In the listing below, find the line containing "Task: Click OK in About dialog" and the line containing "You are a computer-use". Repeat exactly those two lines and every line between them.

--------------------

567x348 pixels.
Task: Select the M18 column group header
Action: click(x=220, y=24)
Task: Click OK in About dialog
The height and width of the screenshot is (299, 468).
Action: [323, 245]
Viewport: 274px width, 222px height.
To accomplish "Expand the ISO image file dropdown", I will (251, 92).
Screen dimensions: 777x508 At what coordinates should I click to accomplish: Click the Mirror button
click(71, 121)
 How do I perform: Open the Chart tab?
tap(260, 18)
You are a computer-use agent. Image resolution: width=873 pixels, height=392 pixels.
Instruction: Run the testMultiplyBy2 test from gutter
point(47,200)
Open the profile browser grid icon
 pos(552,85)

--------------------

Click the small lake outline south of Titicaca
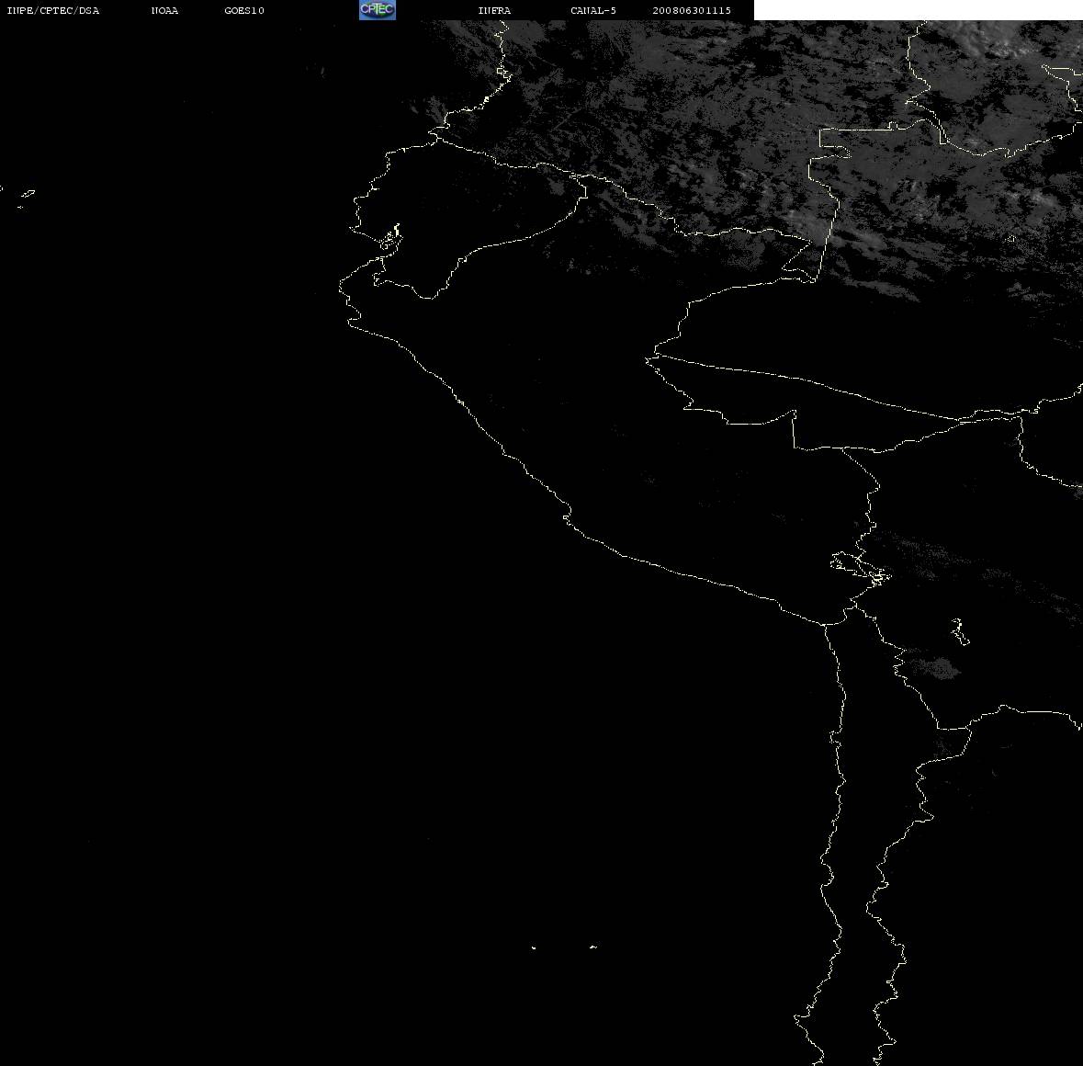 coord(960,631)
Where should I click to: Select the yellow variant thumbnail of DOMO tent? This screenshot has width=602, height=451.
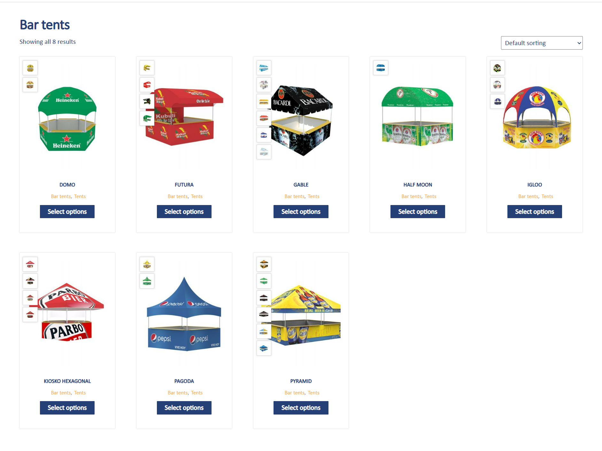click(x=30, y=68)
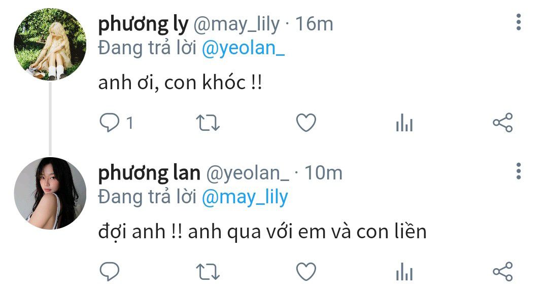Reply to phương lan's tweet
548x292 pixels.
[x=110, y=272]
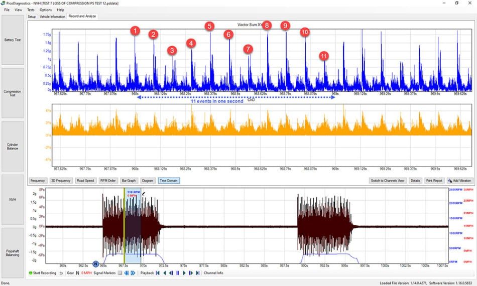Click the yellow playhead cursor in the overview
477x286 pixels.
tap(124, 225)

--------------------

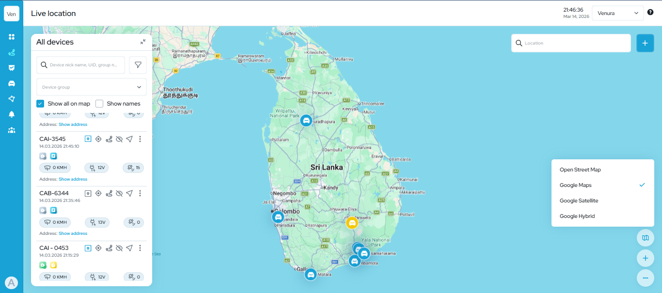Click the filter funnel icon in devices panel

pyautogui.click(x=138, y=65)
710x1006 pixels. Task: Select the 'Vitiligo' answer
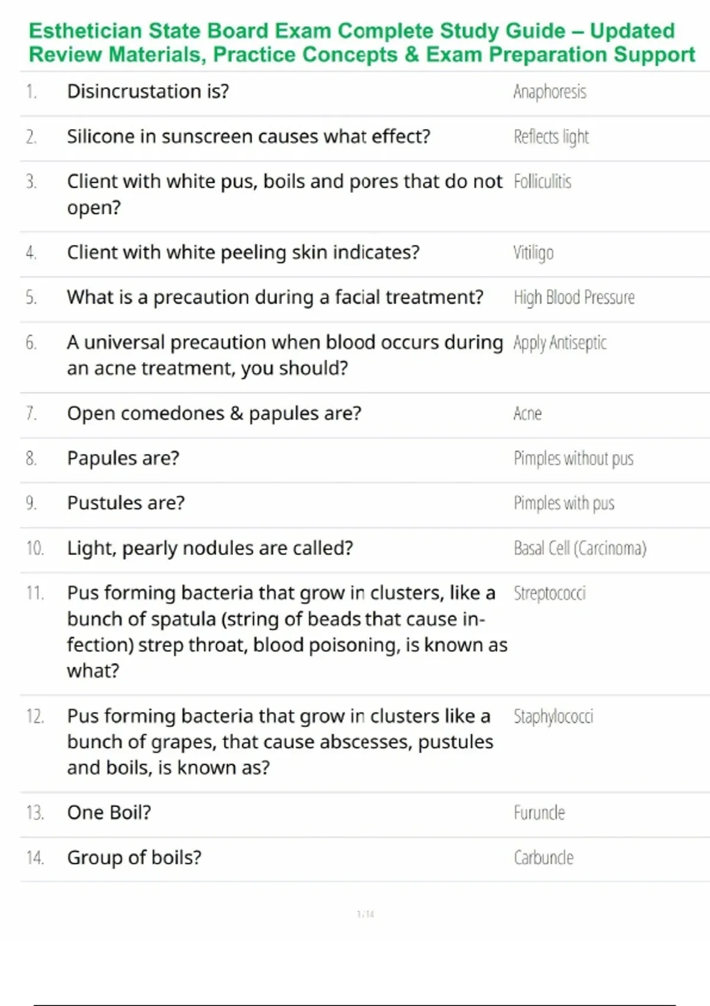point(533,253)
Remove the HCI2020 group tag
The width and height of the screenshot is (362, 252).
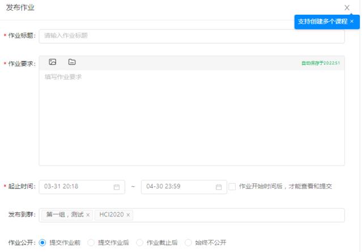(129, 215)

--------------------

• _WRITTEN ANSWER_:
Task: Click OK in About dialog
The height and width of the screenshot is (299, 468).
Action: [323, 245]
Viewport: 274px width, 222px height.
To accomplish "Expand the ISO image file dropdown", I will (251, 92).
Screen dimensions: 777x508 At what coordinates should I click to accomplish: Click the Mirror button
click(71, 121)
 How do I perform: Open the Chart tab?
tap(260, 18)
You are a computer-use agent. Image resolution: width=873 pixels, height=392 pixels.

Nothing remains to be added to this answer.